• DIRECTIONS: Leaving out all pictures, transcribe the lines below exactly, from the first through the line containing "Report post #181".

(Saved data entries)
----
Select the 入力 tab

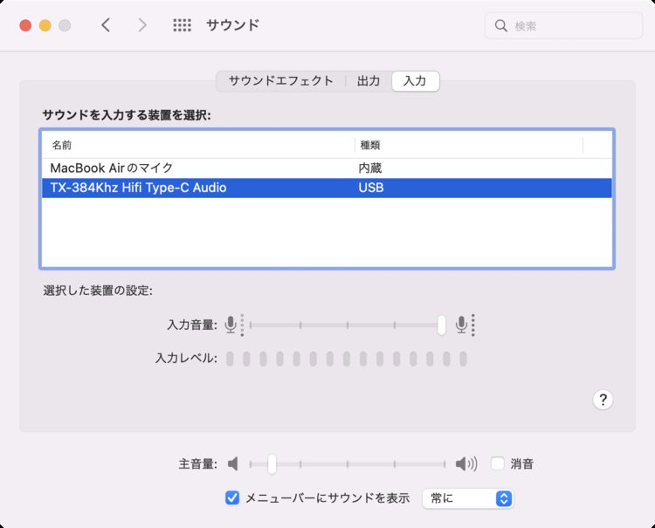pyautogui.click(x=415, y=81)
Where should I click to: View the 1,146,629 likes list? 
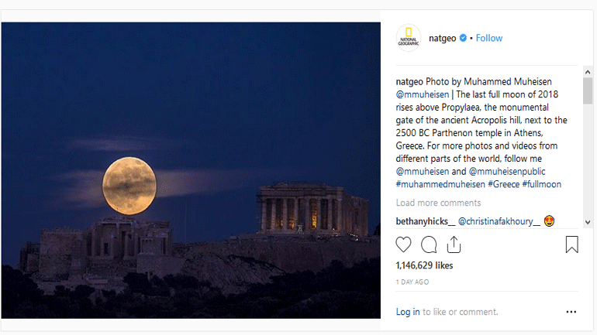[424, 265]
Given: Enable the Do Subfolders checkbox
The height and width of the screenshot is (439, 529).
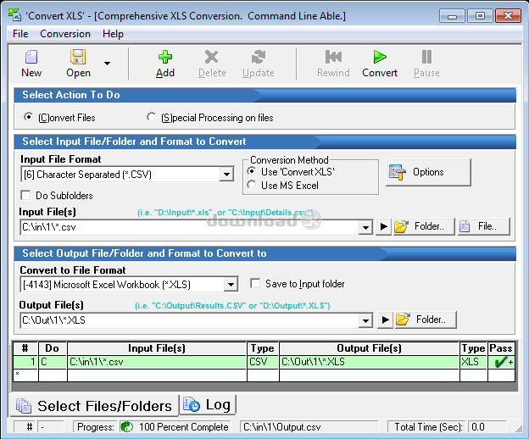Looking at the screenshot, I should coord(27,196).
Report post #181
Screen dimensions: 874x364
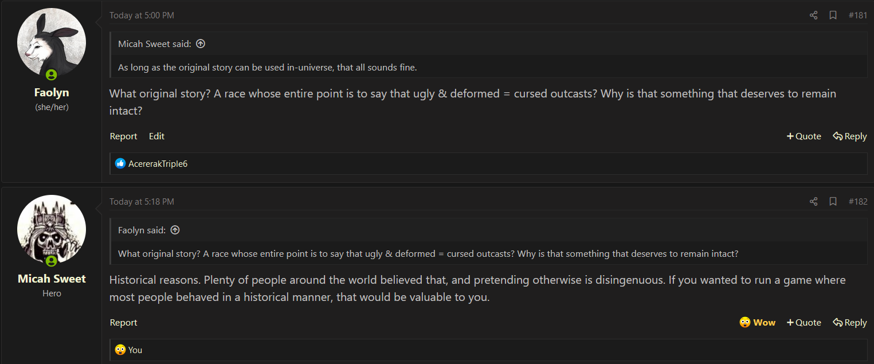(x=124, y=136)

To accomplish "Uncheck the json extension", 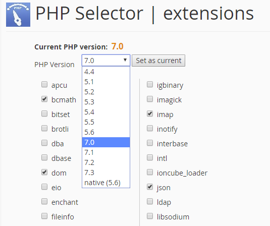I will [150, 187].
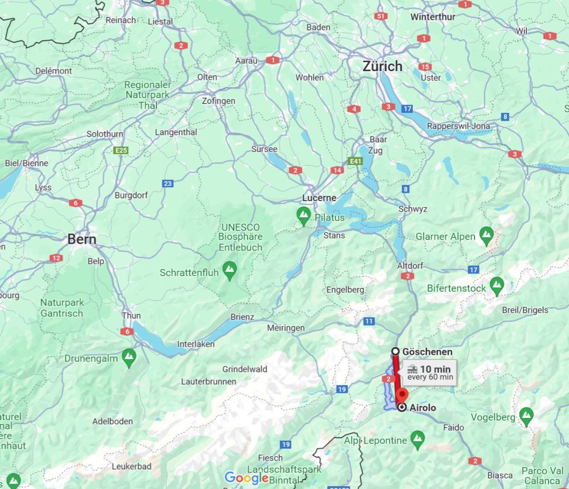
----
• REPLY:
Select the 入力 tab

pyautogui.click(x=415, y=81)
Where should I click to: View the 1,146,629 likes list? 
[424, 265]
Given: Enable the Do Subfolders checkbox
The height and width of the screenshot is (439, 529).
Looking at the screenshot, I should coord(27,196).
Report post #181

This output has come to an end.